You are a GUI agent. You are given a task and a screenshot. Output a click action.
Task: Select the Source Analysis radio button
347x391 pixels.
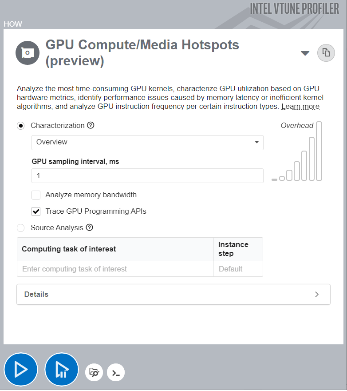pyautogui.click(x=21, y=228)
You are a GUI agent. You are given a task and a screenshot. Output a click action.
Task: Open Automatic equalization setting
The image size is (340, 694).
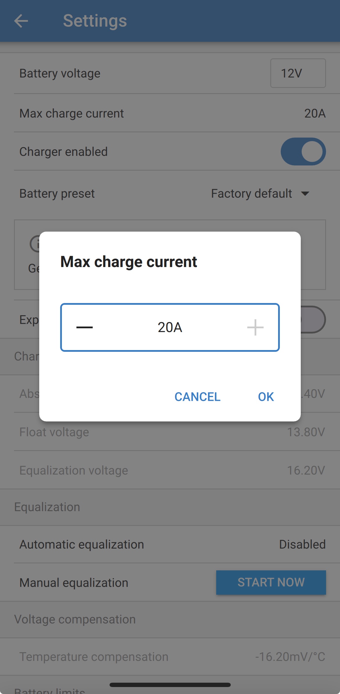(x=170, y=545)
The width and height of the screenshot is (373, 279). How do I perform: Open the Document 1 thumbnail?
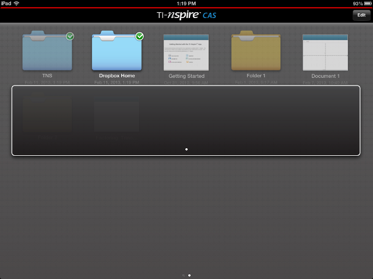tap(325, 52)
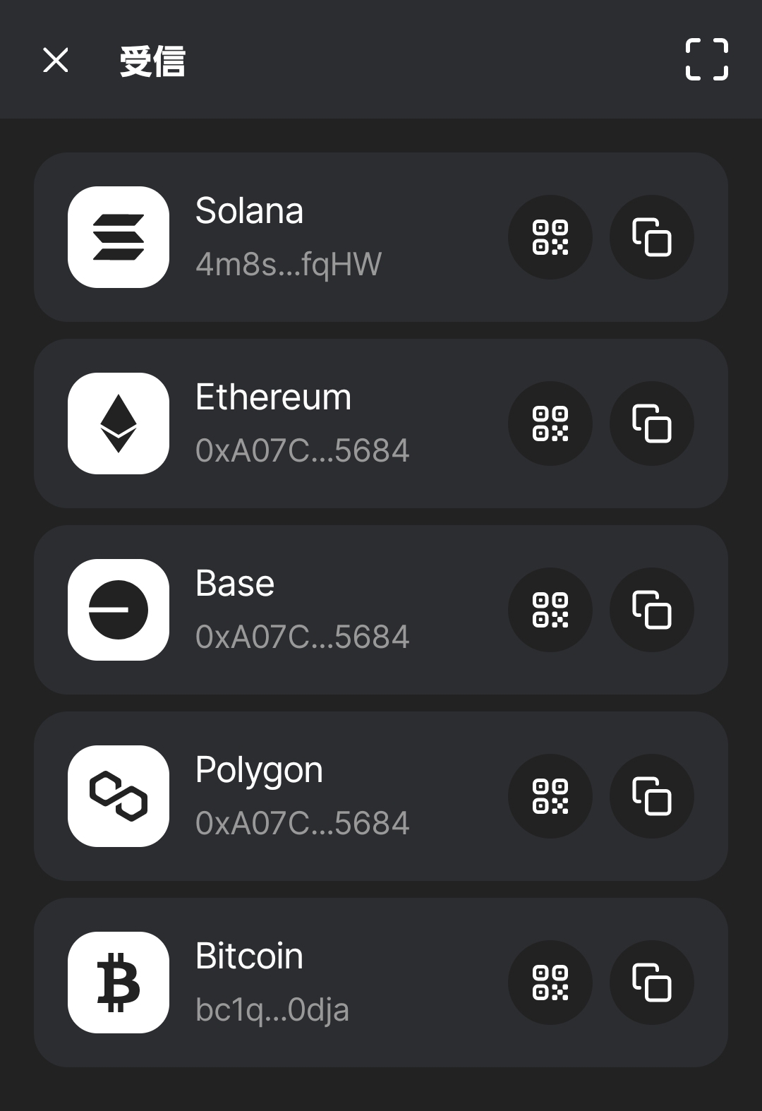
Task: Tap the Bitcoin logo icon
Action: [x=119, y=983]
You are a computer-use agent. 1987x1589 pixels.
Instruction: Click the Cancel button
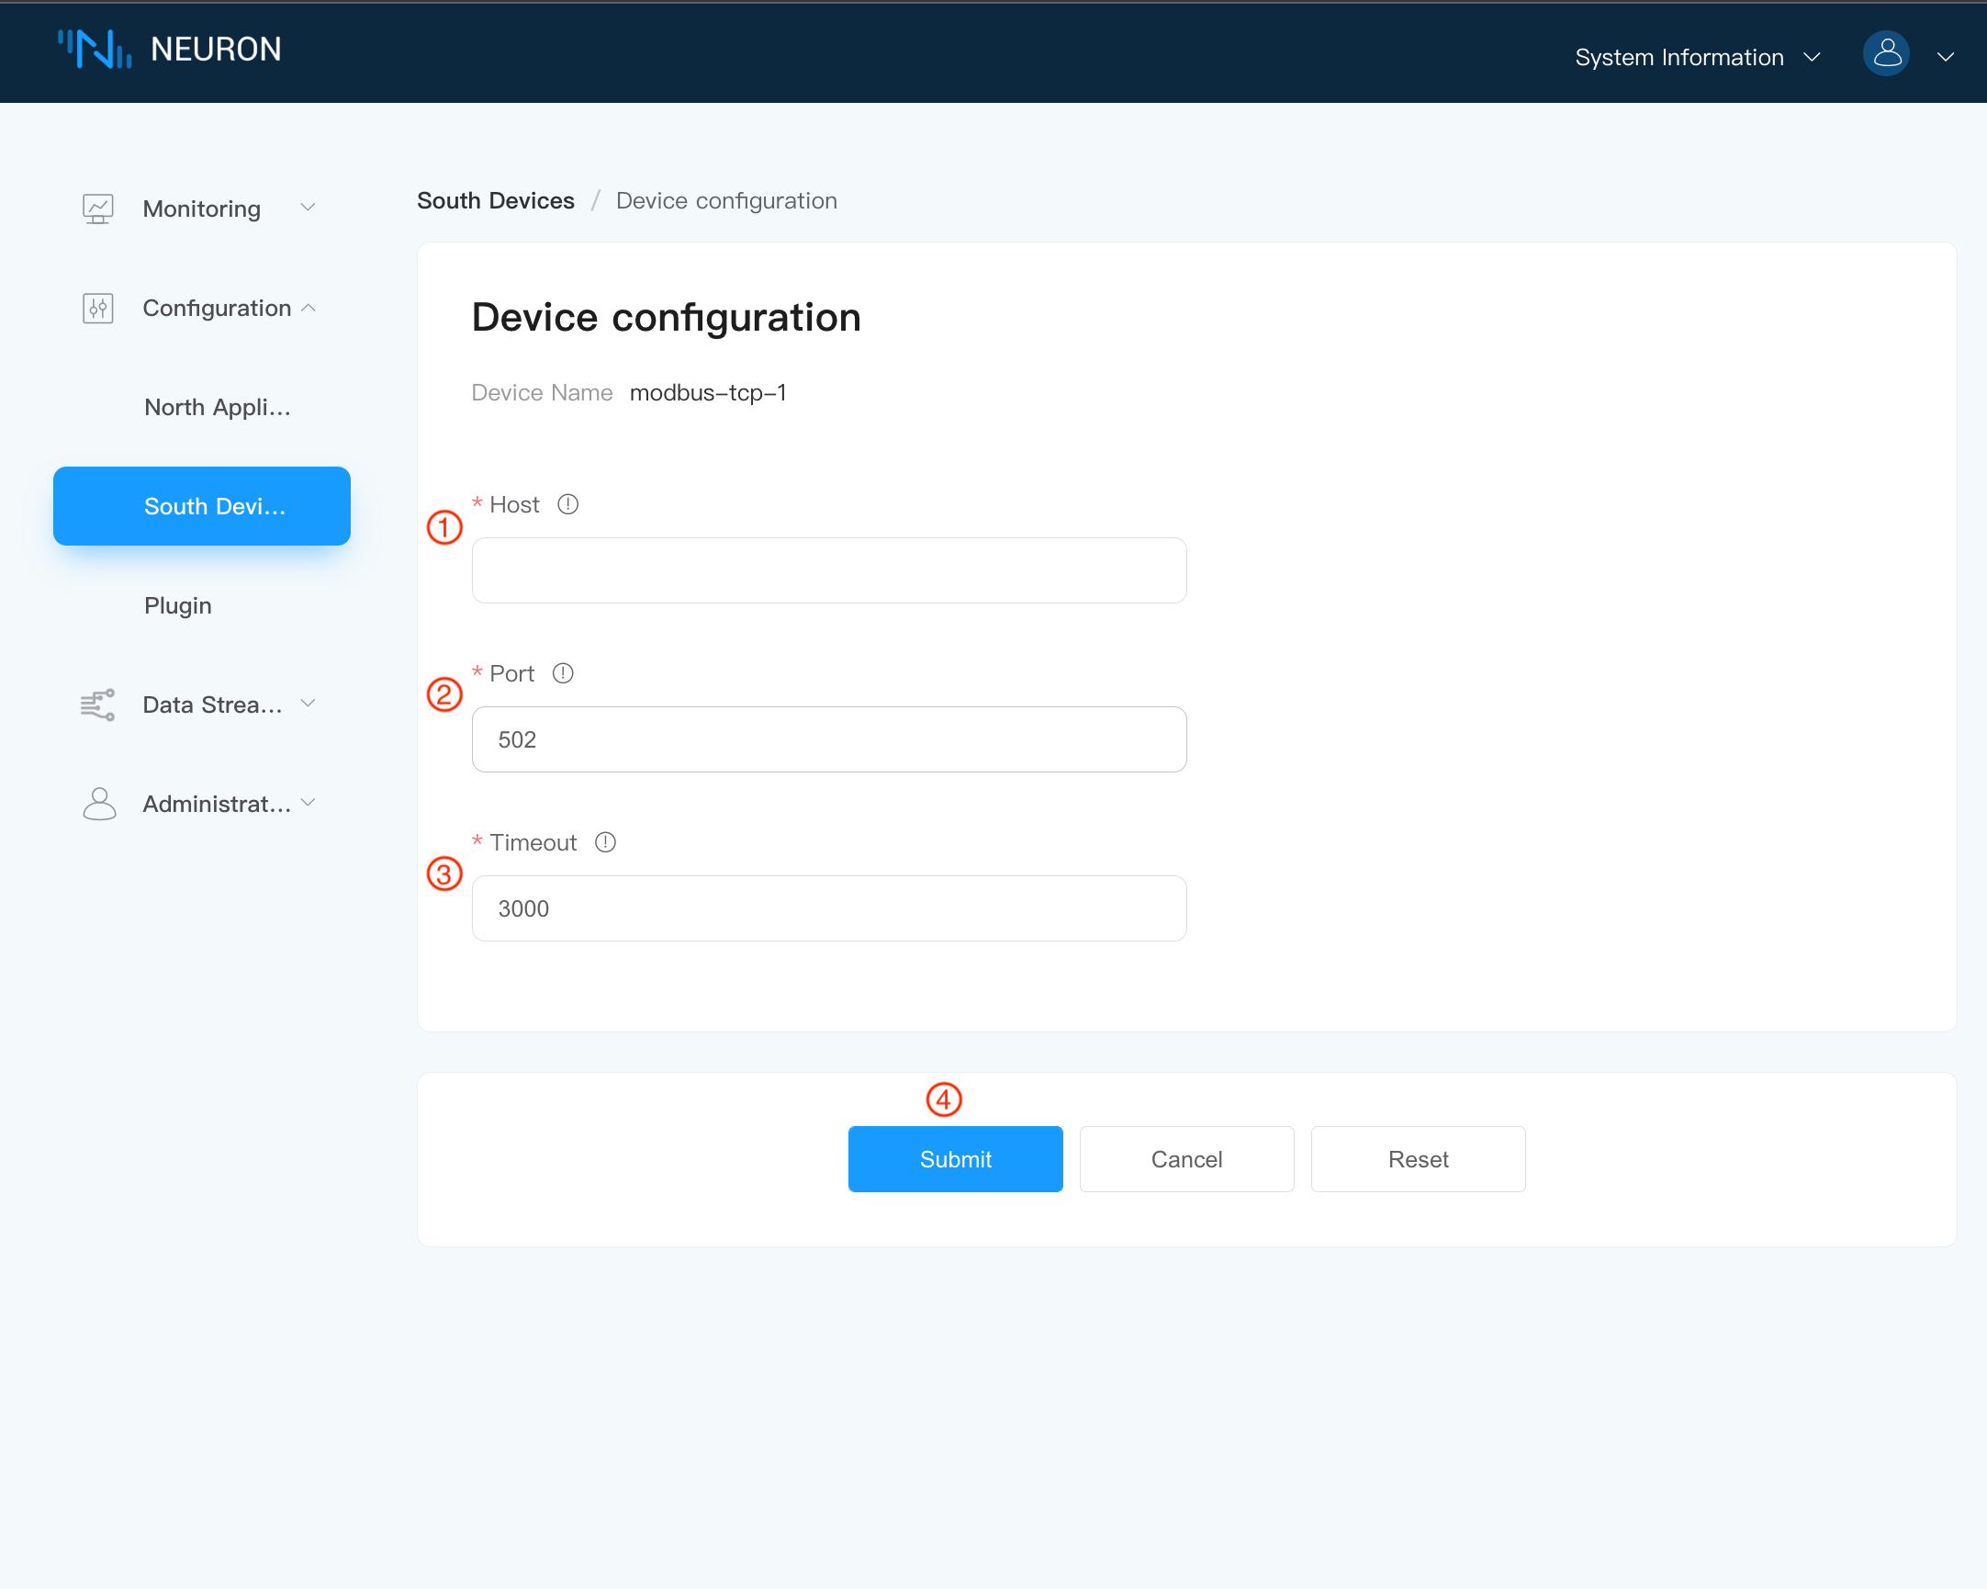click(x=1186, y=1159)
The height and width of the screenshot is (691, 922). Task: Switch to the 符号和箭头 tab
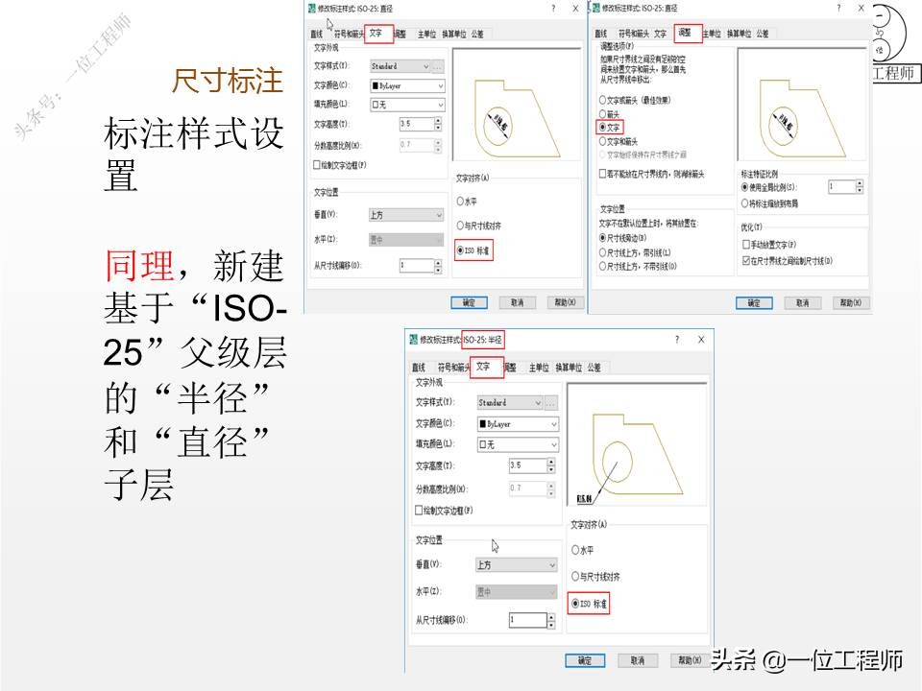point(348,31)
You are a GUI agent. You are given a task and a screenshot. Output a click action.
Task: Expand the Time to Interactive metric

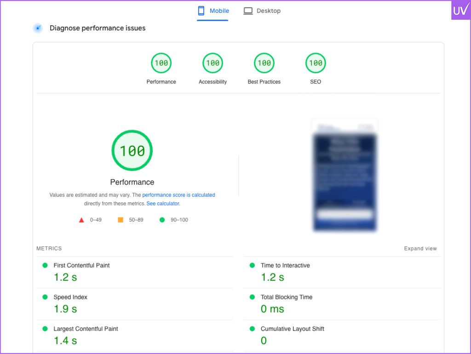tap(285, 265)
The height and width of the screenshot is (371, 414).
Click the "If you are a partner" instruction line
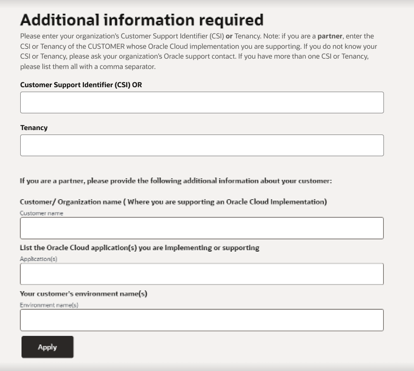[175, 181]
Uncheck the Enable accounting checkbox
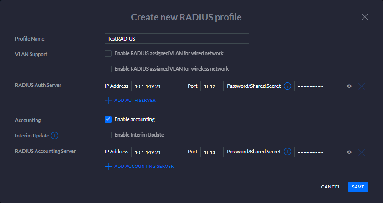 pos(108,119)
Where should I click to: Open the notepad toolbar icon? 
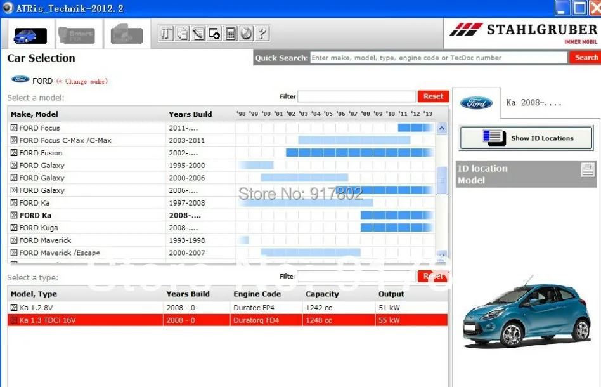pyautogui.click(x=198, y=34)
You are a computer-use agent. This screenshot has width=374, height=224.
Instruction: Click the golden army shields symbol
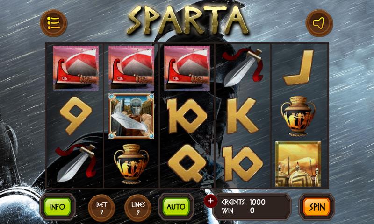(298, 164)

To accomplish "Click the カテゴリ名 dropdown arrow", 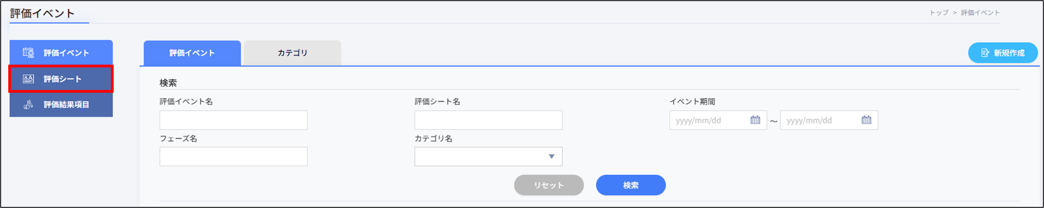I will tap(551, 156).
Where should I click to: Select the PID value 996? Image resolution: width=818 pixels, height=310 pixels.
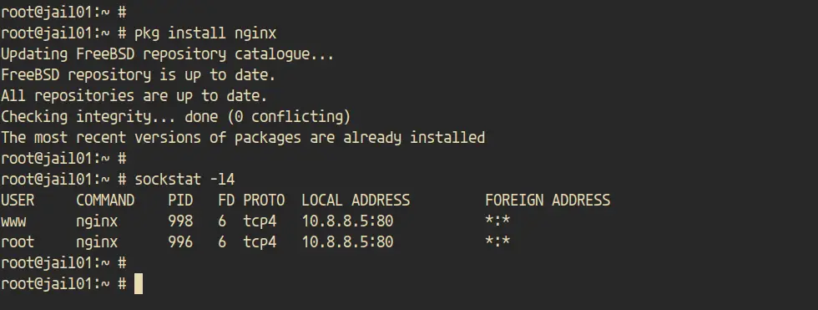pos(180,242)

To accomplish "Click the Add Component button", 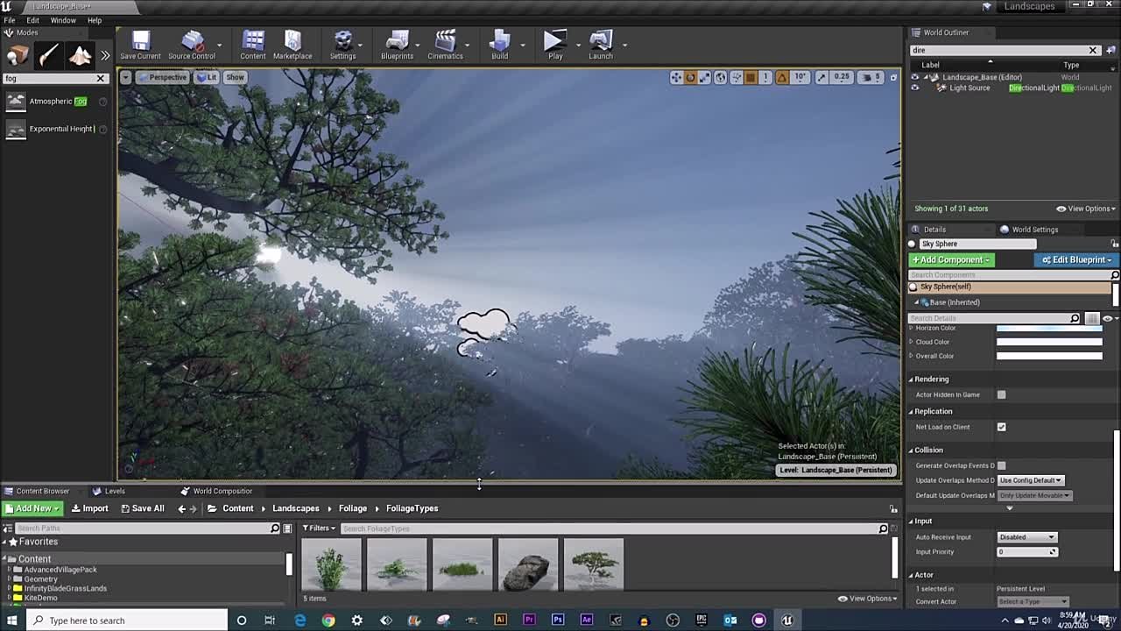I will pos(951,259).
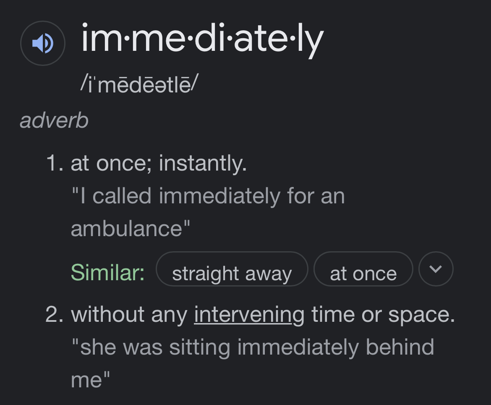The width and height of the screenshot is (491, 405).
Task: Play the pronunciation audio for immediately
Action: pyautogui.click(x=43, y=43)
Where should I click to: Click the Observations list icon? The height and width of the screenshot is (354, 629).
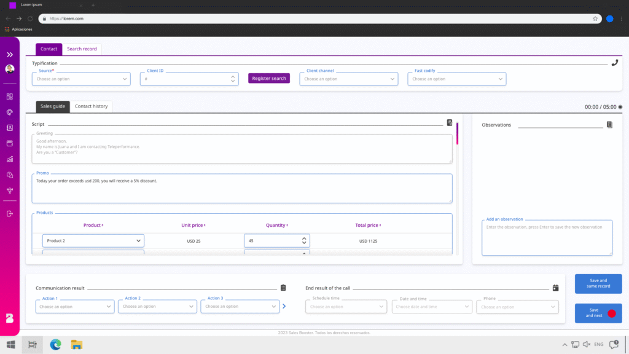coord(609,125)
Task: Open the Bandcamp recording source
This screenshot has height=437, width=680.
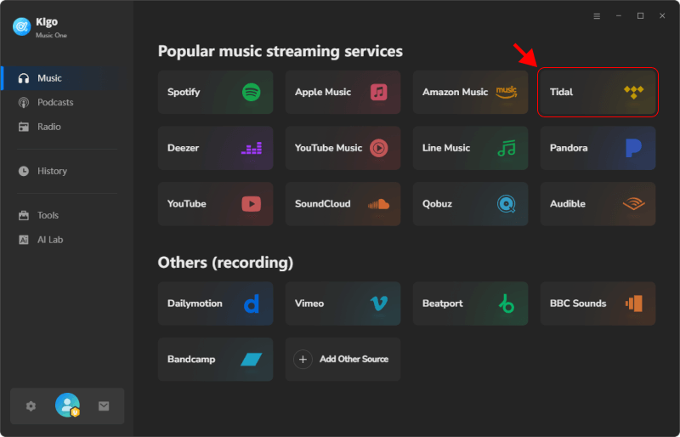Action: [x=215, y=360]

● ● ● ●

Exercise: Pictures are to be left out while the lines from the beginning of the records through the line with "The height and width of the screenshot is (371, 414)." are copied word for word.

Exercise response:
You are a GUI agent. You are given a task and a screenshot. Output a click action.
Task: Select the Source Analysis radio button
347x391 pixels.
pyautogui.click(x=21, y=228)
You are a GUI agent. You are given a task and a screenshot. Output a click action.
Task: Open Automatic equalization setting
The image size is (340, 694).
(x=170, y=545)
The width and height of the screenshot is (373, 279). How do I perform: Open the Document 1 thumbnail?
tap(325, 52)
Task: Tap the Bitcoin logo icon
Action: [x=119, y=983]
You are a computer-use agent. 1987x1589 pixels.
Instruction: Click the Cancel button
click(x=1186, y=1159)
The height and width of the screenshot is (691, 922). Task: Switch to the 符号和箭头 tab
point(348,31)
You are a GUI agent. You are given a task and a screenshot. Output a click action.
Task: Expand the Time to Interactive metric

tap(285, 265)
The height and width of the screenshot is (371, 414).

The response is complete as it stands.